What can also be noticed is that there was a fall in the number of employed there in the early Nineties. Current CEO Severin Schwan (in the photograph along with the head of the Rotkreuz site, Annette Luther), explained what prompted this. “At that time we were in the red and we had not reached a certain critical size with regard to the development of our diagnostics operations, and abandoning this division was being considered,” he said, adding how the uncertainty at that time had led employees to leave.
Fortunately, the right decisions were taken and the company began to develop equipment for the analysis of blood, urine and tissue as a core area of its business. Following the acquisition of the German Boehringer Mannheim company in 1997, Roche went on to become the market leader worldwide in the diagnostics sector, a situation which remains today. With a world market share of 20 per cent, the Basel-headquartered pharmaceutical company is ahead of Siemens, Abbott and Danaher in this sector.

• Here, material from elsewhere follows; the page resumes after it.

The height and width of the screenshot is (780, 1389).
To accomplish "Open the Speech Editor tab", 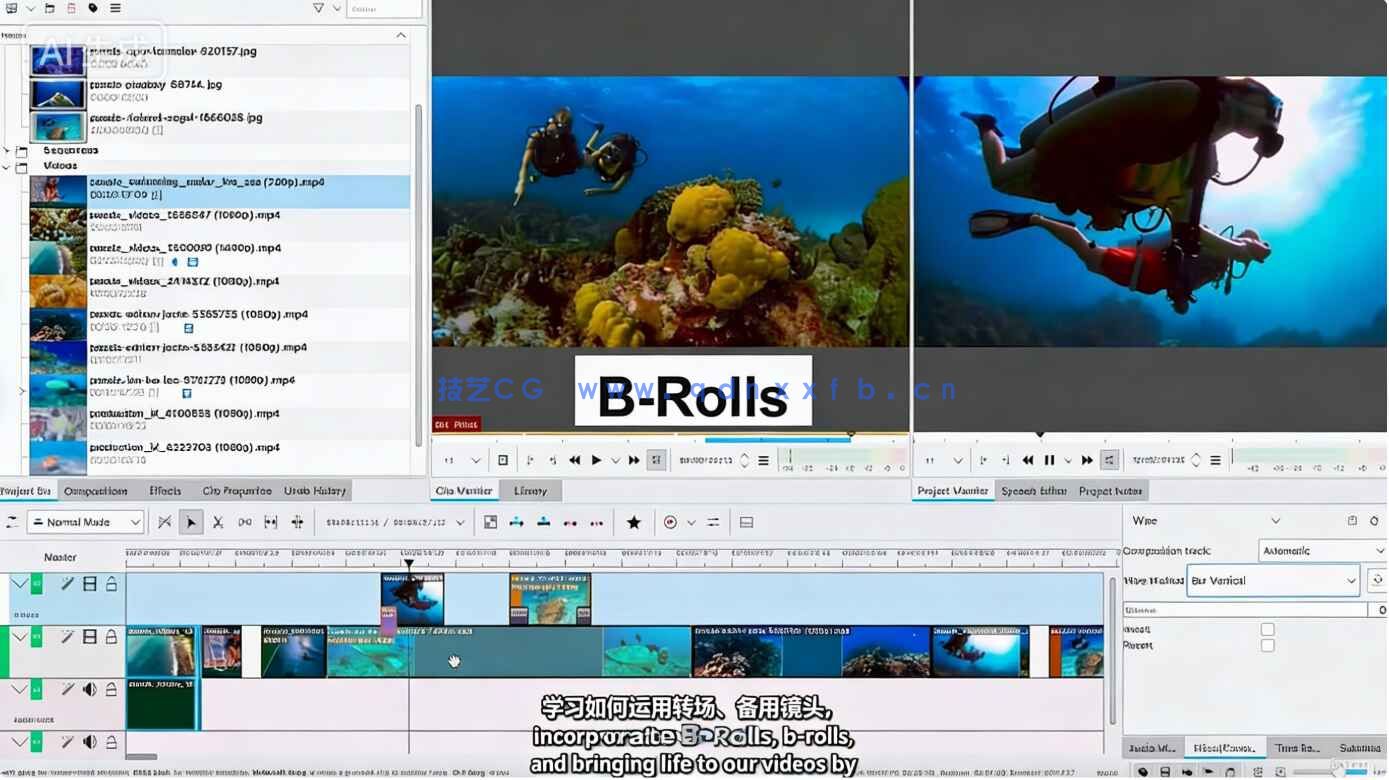I will [1034, 491].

It all began fifty years ago with the acquisition of the ERA (Elektromedizin und Respiratoren AG) company of Zug, which made breathing equipment, prior to the setting-up of the Tegimenta AG company of Zug with 58 employees in 1969. Ten years later Roche moved to Rotkreuz for space reasons; now it is the largest private employer in the canton with no fewer than 2,406 full-time employees who work in areas such as the development, production and marketing of equipment and software relating to diagnostics. Of note, too, is that Roche has invested as much as CHF 600 million in its Rotkreuz site over the past 15 years.

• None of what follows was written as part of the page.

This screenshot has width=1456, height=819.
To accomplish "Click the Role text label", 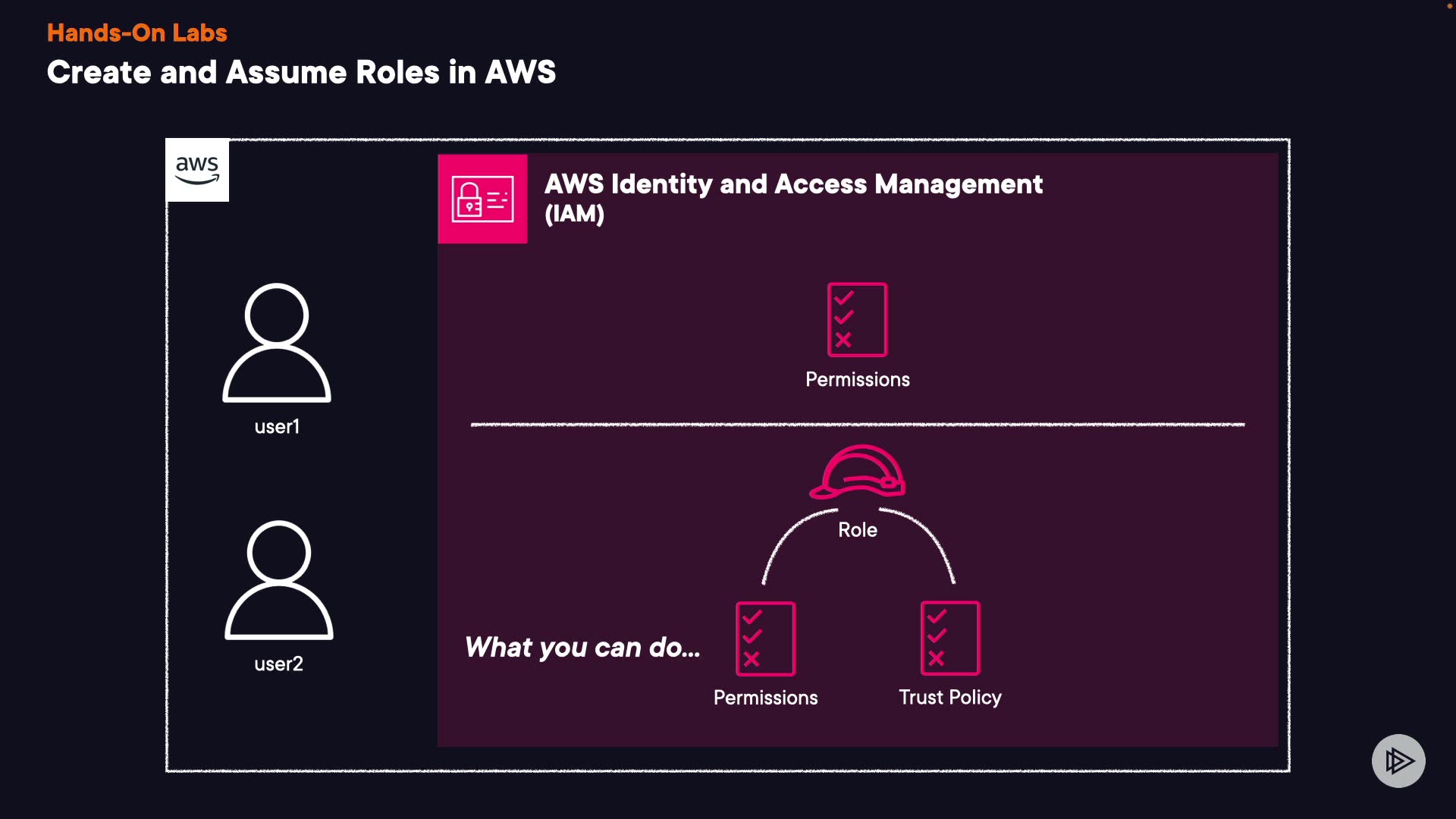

For the past five years, Annette Luther has been responsible for the Rotkreuz site and last Wednesday she and Schwan revealed the company’s ambitious plans for the site. She mentioned how the company had bought an adjacent site, currently still a field of maize, two years ago, followed, more recently, by another large area of land on the other side of the road, meaning that the company had been able to increase the area it occupied by one quarter. At present, plans for several more buildings are in the pipeline. “Once complete, in 10 to 15 years’ time, it could mean doubling the number of people we employ,” she said, adding that this was not set in stone.
“We believe the combination of data management, pharmacy and diagnostics will become even more important,” said Schwan, adding that, in future, Roche would not just be offering instruments and tests, but digital decision-making aids, helping to make treatment more targeted and efficient, digitalisation accelerating personalised medicine enormously, and Rotkreuz at the forefront of it all,” said Schwan.
It was mentioned how Roche had already invested much in digitalisation not least through the acquisition of the US Flatiron Health and Foundation Medicine companies. Though in one area, Schwan felt more should be done by the state. “The health system generates much valuable data but not all remains recorded electronically, Switzerland not yet having introduced electronic patient records, while this is standard in many countries,” he complained.
“If it is the case that pharmacy, diagnostics and digitalisation are to become increasingly important as we foresee, then digital data must be pushed accordingly. Once done, patients will benefit as the whole health system will become more efficient through better evaluation of data, and treatment methods enhanced accordingly,” concluded the CEO.